RECORDS SHOWN:
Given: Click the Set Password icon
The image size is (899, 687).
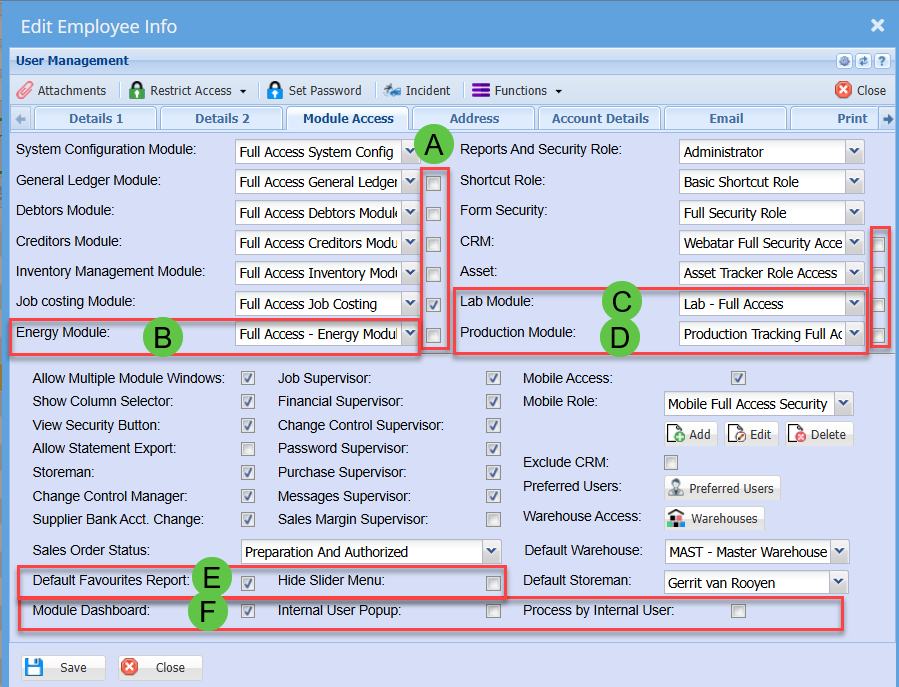Looking at the screenshot, I should [275, 90].
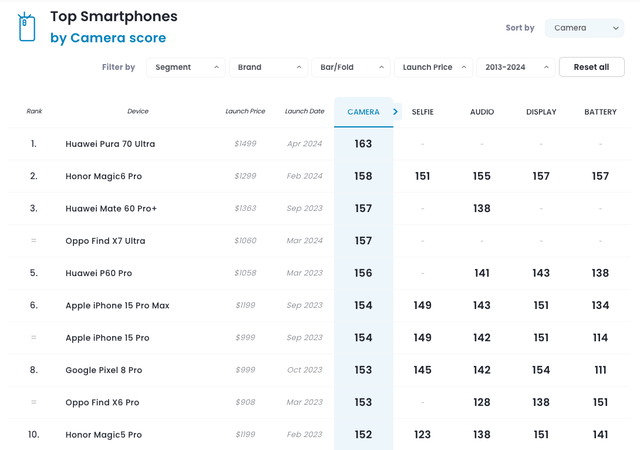Viewport: 640px width, 450px height.
Task: Switch to the AUDIO score tab
Action: point(482,112)
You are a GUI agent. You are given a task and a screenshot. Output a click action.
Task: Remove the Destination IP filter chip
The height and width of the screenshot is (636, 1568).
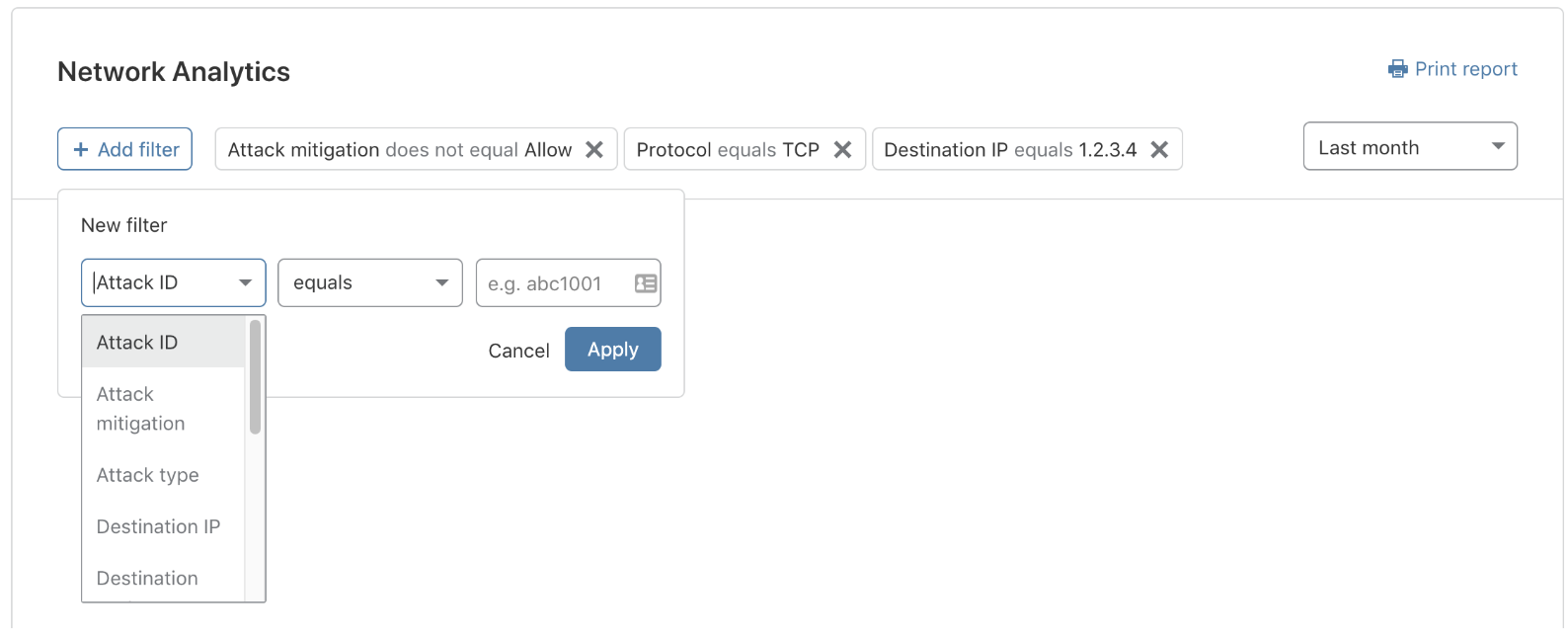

OBJECTIVE: Lay out the listing above as a Markdown table with the columns Row and Line, numbering each non-blank line in order and leaving out the pictures.

ANSWER:
| Row | Line |
|---|---|
| 1 | Given: Click the Set Password icon |
| 2 | The image size is (899, 687). |
| 3 | Looking at the screenshot, I should [275, 90]. |
| 4 | Viewport: 640px width, 450px height. |
| 5 | Task: Switch to the AUDIO score tab |
| 6 | Action: point(482,112) |
| 7 | You are a GUI agent. You are given a task and a screenshot. Output a click action. |
| 8 | Task: Remove the Destination IP filter chip |
| 9 | The height and width of the screenshot is (636, 1568). |